Kemudian datanglah firman TUHAN kepadaku, bunyinya:
“Masakan Aku tidak dapat bertindak kepada kamu seperti tukang periuk ini, hai kaum Israel!, demikianlah firman TUHAN. Sungguh, seperti tanah liat di tangan tukang periuk, demikianlah kamu di tangan-Ku, hai kaum Israel!
Tuhan itu pengasih dan penyayang. Apa yang Ia firmankan hendaklah diikuti sebagai bagian dari ketaatan (Yer. 18:
7-11).
Karena itu kepada firman Tuhan, pemazmur berkata;
Mazmur 119:166-168 (TB) Aku menantikan keselamatan dari pada-Mu, ya TUHAN, dan aku melakukan perintah-perintah-Mu.
Aku berpegang pada peringatan-peringatan-Mu, dan aku amat mencintainya.
Aku berpegang pada titah-titah-Mu dan peringatan-peringatan-Mu, sebab seluruh hidupku terbuka di hadapan-Mu.
Firman Tuhan adalah sumber kehidupan dan keselamatan bagi umat-Nya. Hendaklah menjadi pedoman hidup mereka.
Tuhan Yesus mengecam beberapa kota di mana Dia melakukan pengajaran dan mujizat. Namun sayangnya di sana tidak ada pertobatan (Mat. 11:21-24).
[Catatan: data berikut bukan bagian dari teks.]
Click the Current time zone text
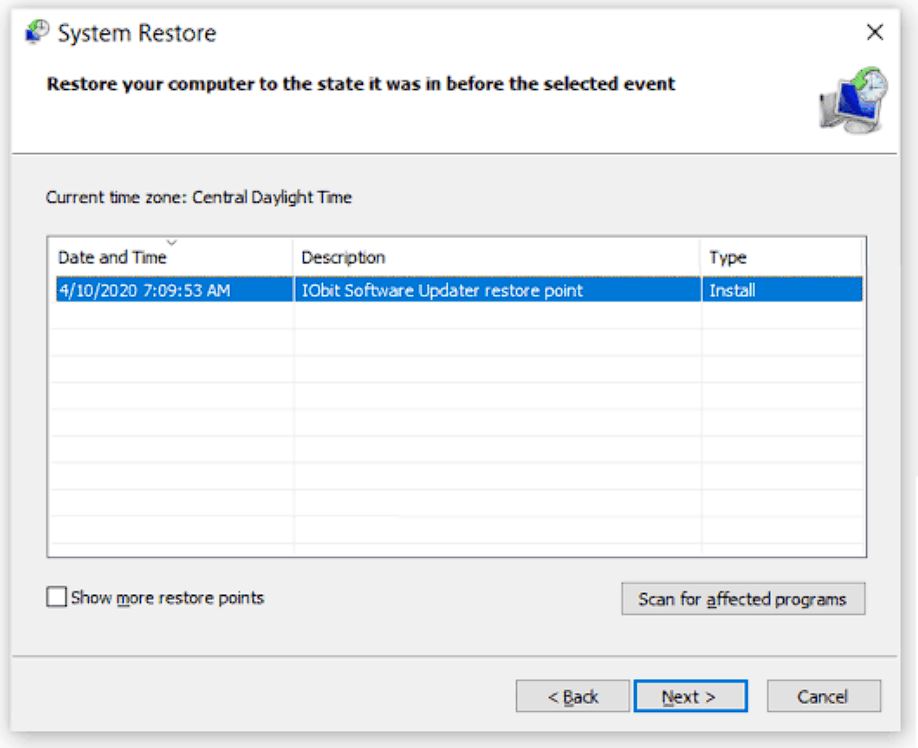The image size is (918, 748). click(x=199, y=197)
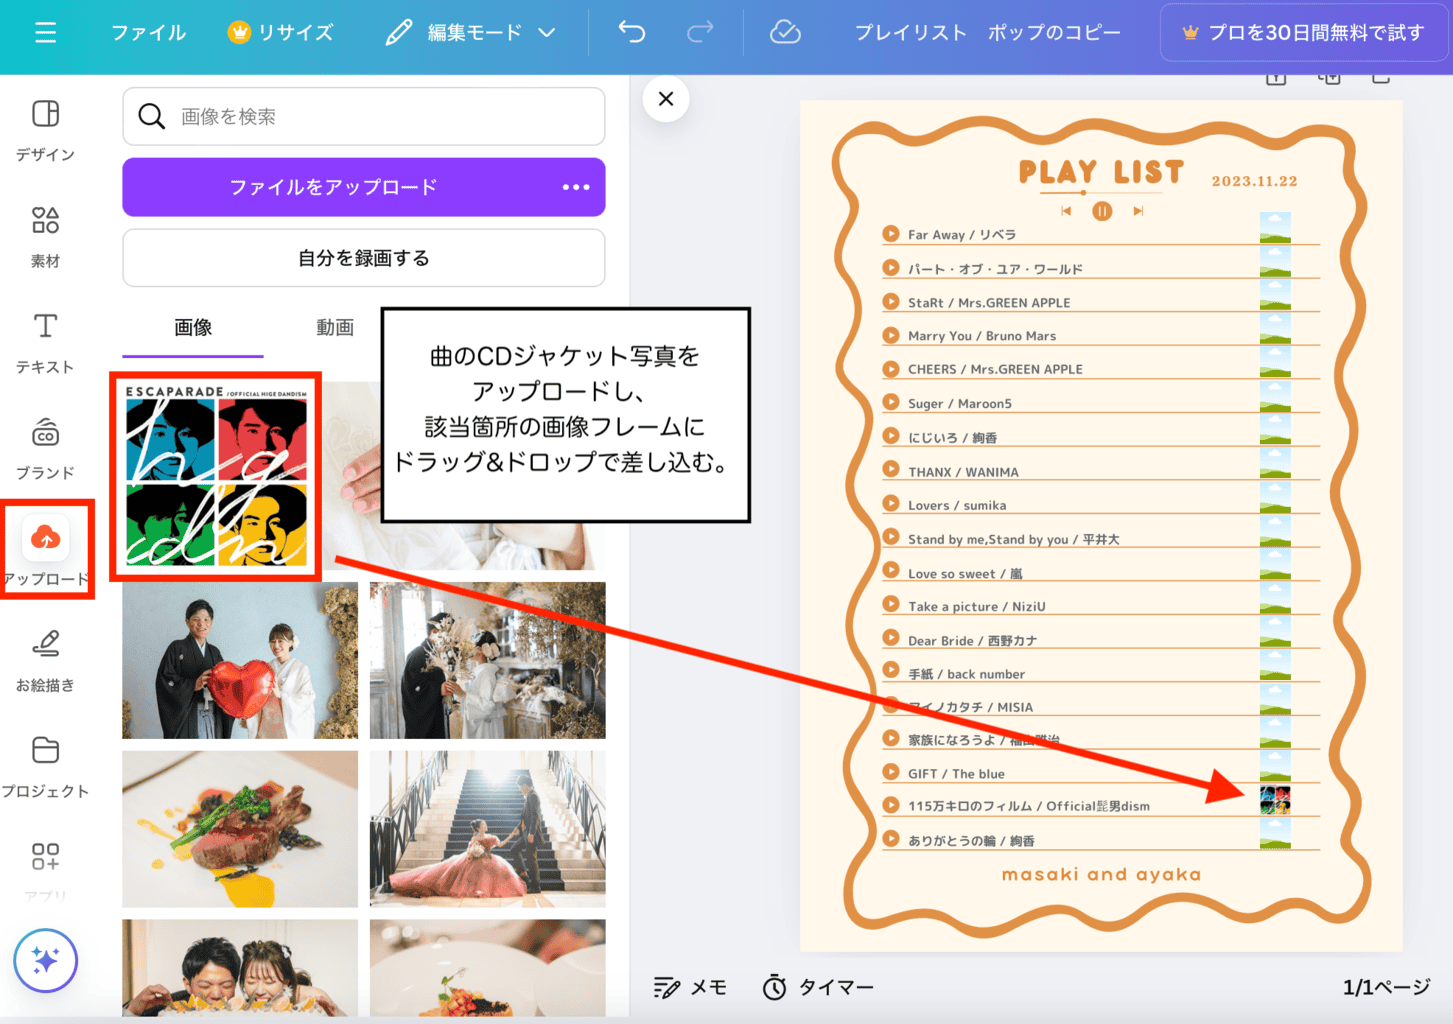Open the magic assistant sparkle button
The image size is (1453, 1024).
coord(45,960)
Matius 11:20 (TB) Lalu Yesus mulai mengecam kota-kota yang tidak bertobat, sekalipun di situ Ia paling banyak melakukan mujizat-mujizat-Nya:
Berapa banyak firman harus diwartakan, dan orang menjadi percaya? Jadilah penurut-penurut firman Tuhan.
Doa:
Kesediaan diri untuk bekerjasama dalam pelayanan di gereja.